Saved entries
============================================================
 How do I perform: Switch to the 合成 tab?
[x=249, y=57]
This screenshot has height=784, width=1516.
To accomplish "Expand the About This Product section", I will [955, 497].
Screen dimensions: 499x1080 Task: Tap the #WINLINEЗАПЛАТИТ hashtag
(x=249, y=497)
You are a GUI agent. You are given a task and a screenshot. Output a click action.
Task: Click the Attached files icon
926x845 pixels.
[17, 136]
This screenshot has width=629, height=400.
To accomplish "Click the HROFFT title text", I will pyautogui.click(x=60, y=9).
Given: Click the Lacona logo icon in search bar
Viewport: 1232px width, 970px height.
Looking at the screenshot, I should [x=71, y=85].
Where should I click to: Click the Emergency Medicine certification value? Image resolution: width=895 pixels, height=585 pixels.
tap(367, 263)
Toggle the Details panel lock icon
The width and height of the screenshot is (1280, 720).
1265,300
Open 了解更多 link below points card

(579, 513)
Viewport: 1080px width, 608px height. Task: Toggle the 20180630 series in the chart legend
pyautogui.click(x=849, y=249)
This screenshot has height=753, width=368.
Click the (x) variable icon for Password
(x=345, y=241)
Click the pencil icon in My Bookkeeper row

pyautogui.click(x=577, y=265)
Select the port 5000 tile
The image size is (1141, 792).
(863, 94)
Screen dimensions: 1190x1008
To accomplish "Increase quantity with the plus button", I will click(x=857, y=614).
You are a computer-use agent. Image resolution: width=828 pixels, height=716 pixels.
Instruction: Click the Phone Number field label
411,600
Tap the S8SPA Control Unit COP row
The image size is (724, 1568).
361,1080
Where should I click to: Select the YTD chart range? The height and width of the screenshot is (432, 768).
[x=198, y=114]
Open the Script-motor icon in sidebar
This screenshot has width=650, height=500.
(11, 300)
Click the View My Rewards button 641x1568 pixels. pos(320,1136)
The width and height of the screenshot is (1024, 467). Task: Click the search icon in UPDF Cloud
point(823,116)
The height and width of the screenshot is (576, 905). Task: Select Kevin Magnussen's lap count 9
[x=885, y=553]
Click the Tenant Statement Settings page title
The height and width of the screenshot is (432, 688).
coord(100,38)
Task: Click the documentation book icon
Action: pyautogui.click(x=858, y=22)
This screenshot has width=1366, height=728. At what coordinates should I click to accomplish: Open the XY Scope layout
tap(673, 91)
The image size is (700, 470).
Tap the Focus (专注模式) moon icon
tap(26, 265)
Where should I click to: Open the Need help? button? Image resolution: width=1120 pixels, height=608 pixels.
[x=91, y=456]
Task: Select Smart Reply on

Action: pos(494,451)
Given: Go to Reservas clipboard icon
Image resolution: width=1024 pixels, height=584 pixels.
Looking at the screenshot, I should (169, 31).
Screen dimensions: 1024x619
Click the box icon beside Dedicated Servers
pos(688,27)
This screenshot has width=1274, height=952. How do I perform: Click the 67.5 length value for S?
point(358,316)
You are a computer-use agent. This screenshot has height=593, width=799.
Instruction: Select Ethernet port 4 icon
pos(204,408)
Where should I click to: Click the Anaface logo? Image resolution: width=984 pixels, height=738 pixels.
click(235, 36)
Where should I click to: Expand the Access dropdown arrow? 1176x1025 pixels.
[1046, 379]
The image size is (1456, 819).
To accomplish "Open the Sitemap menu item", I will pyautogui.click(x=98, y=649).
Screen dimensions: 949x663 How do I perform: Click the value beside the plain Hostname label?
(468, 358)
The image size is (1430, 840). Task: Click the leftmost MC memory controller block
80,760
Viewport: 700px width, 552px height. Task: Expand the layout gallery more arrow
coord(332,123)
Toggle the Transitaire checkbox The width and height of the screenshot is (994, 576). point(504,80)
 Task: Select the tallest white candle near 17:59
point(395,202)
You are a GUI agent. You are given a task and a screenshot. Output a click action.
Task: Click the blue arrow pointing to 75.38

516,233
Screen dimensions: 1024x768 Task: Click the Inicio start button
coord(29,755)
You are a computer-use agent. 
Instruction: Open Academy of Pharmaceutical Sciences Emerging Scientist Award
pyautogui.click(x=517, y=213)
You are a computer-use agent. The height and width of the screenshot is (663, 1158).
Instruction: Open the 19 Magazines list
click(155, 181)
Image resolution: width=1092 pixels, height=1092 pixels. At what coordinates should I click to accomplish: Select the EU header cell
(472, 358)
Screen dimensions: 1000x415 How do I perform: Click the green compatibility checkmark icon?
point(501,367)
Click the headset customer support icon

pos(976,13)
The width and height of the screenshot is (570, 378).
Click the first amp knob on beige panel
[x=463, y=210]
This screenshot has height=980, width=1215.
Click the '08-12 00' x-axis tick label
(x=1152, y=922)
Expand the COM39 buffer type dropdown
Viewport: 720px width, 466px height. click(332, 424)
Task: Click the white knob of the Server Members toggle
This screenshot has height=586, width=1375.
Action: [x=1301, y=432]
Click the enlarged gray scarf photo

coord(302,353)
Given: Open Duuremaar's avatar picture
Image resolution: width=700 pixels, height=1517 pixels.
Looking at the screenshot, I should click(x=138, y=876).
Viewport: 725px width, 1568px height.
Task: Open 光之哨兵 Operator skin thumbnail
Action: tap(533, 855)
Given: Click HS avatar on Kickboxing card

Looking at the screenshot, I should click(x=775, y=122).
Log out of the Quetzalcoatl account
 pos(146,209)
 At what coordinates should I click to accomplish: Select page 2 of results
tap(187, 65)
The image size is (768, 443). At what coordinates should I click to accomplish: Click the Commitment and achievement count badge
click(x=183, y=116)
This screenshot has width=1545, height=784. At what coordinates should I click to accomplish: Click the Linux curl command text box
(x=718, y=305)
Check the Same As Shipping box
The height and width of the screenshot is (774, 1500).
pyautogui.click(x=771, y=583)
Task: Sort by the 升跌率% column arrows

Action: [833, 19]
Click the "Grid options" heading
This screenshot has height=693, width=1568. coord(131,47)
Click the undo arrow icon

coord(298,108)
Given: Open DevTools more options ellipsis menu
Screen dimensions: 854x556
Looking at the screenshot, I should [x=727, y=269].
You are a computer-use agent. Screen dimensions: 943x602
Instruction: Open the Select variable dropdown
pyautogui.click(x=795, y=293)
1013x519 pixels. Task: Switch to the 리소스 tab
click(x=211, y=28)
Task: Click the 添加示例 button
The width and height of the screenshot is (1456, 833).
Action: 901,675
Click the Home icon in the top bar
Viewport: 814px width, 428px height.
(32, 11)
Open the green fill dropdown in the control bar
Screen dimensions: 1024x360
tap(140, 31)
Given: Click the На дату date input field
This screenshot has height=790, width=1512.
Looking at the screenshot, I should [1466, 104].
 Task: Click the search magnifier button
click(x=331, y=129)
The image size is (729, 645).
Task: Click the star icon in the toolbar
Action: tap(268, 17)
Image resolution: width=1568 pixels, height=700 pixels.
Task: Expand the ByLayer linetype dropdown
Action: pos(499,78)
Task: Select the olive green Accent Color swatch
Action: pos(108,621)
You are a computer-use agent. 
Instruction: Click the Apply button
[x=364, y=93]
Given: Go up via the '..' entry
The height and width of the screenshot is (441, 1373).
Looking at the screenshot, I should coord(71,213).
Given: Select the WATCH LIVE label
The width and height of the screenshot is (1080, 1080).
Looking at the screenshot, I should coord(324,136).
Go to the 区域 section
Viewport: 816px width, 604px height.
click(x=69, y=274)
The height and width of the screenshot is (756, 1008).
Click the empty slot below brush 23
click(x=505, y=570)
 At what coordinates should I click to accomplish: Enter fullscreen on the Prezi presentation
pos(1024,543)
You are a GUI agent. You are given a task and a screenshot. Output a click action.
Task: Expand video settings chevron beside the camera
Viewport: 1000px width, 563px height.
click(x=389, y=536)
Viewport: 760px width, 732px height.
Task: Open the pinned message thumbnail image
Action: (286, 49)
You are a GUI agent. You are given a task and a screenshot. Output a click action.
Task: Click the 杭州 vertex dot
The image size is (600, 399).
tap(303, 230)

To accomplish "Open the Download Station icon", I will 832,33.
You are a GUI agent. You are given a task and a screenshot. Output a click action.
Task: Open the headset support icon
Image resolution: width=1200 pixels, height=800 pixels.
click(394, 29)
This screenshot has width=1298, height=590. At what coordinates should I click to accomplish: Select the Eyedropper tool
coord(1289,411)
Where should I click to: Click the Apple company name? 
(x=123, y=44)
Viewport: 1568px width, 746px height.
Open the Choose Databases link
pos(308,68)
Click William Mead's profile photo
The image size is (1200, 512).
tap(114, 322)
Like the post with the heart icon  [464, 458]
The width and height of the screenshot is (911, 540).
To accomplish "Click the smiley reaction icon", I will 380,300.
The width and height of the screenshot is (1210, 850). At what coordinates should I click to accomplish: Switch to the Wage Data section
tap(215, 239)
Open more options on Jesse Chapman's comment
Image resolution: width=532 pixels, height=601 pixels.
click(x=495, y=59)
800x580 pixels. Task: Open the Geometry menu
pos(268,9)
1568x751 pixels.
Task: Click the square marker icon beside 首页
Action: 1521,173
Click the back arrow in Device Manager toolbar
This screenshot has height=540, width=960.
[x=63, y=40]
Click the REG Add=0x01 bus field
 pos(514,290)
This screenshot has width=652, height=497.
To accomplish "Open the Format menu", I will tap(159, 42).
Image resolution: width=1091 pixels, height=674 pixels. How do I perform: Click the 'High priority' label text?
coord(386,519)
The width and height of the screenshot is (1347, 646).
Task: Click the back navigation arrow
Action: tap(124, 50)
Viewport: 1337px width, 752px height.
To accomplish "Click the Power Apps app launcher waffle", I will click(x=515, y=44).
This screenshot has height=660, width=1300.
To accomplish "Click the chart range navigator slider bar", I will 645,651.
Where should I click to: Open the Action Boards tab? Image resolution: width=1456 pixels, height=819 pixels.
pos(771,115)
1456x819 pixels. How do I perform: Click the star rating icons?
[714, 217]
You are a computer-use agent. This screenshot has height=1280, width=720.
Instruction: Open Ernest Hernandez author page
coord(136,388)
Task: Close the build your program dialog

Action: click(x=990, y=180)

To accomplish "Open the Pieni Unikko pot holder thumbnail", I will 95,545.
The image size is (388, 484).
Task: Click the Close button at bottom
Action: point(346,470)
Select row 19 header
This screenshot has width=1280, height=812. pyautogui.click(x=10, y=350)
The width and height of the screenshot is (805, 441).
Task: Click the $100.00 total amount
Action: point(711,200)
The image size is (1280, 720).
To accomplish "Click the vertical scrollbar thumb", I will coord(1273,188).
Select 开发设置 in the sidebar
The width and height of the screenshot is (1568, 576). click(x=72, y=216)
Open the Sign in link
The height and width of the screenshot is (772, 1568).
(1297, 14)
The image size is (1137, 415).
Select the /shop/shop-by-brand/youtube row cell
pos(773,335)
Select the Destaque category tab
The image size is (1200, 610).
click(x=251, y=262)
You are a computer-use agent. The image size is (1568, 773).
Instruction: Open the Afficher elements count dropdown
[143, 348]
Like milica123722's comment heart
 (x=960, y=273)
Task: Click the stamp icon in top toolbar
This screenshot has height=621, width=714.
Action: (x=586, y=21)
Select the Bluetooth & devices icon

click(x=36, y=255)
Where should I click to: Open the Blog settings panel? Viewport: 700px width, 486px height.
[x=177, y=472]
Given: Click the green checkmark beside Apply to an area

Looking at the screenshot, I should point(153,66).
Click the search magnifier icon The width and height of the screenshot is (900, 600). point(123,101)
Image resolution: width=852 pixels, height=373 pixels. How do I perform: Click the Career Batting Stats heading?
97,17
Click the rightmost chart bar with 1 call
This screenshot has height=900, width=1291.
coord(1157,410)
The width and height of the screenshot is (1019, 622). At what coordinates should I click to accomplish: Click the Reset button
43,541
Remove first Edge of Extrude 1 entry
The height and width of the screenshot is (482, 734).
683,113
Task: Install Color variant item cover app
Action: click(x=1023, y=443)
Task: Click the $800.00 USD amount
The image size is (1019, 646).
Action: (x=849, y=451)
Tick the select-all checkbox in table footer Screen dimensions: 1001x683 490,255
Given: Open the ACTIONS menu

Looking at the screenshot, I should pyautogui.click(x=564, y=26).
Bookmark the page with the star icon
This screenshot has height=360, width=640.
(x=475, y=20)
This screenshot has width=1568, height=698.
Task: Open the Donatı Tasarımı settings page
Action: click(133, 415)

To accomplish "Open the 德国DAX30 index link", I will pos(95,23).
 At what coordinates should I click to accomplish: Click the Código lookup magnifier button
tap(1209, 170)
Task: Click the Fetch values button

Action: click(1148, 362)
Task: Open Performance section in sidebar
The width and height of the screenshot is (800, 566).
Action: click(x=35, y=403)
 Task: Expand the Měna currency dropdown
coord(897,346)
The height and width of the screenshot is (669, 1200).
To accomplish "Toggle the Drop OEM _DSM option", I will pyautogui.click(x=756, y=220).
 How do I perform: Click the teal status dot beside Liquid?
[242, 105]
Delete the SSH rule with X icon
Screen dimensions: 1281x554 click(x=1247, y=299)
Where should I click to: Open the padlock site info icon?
============================================================
**ABOUT THIS EXERCISE**
Retype exactly the lines above, from the one with "This screenshot has height=784, width=1516." through the one with "Given: Click the Lacona", inclusive.

**PROBLEM SOLUTION**
This screenshot has height=784, width=1516.
To accomplish "Expand the About This Product section", I will [955, 497].
Screen dimensions: 499x1080 Task: Tap the #WINLINEЗАПЛАТИТ hashtag
(x=249, y=497)
You are a GUI agent. You are given a task and a screenshot. Output a click action.
Task: Click the Attached files icon
926x845 pixels.
[17, 136]
This screenshot has width=629, height=400.
To accomplish "Click the HROFFT title text", I will pyautogui.click(x=60, y=9).
Given: Click the Lacona logo icon in search bar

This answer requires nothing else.